** Start DATA ROWS **
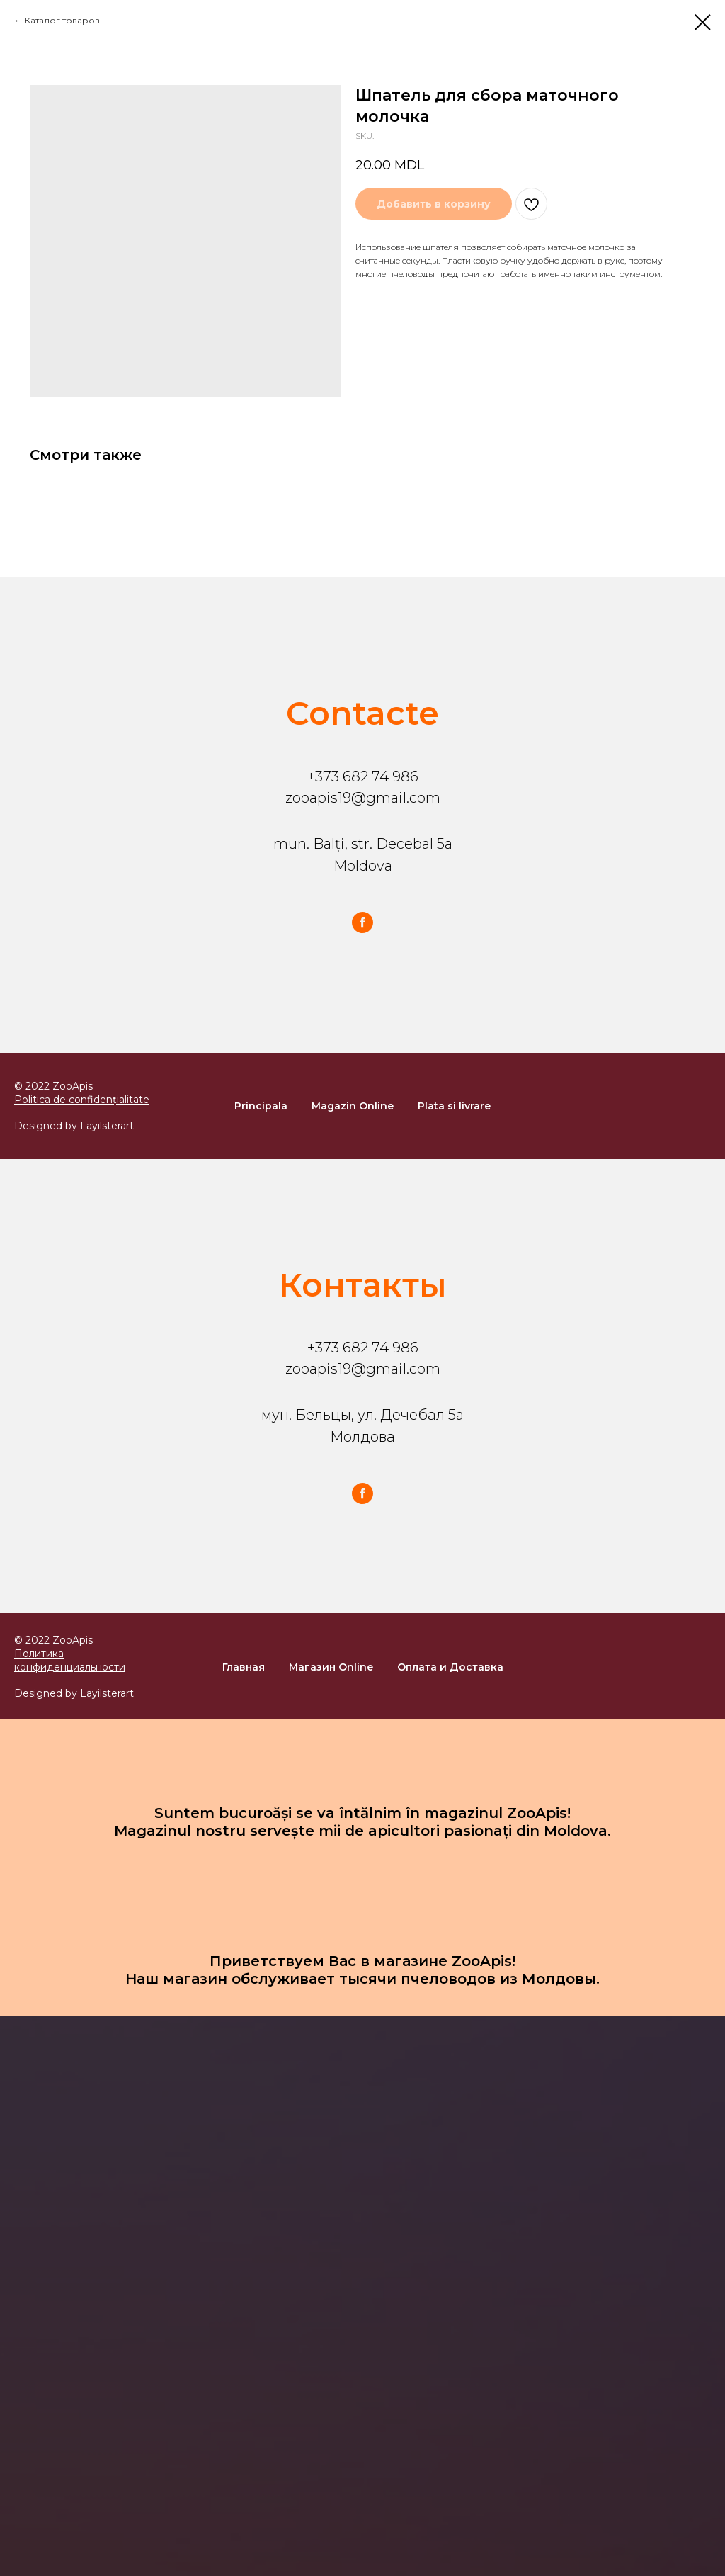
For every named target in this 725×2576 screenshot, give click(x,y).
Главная (243, 1667)
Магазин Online (331, 1667)
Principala (260, 1106)
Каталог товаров (62, 20)
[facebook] (362, 922)
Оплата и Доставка (450, 1667)
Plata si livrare (454, 1106)
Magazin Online (353, 1106)
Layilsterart (107, 1125)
** End DATA ROWS **
# OBJECTIVE
Return each line of the rows above unchanged, leaving out the picture.

# TASK OUTPUT
For every named target in this 725×2576 screenshot, give click(x,y).
Главная (243, 1667)
Магазин Online (331, 1667)
Principala (260, 1106)
Каталог товаров (62, 20)
[facebook] (362, 922)
Оплата и Доставка (450, 1667)
Plata si livrare (454, 1106)
Magazin Online (353, 1106)
Layilsterart (107, 1125)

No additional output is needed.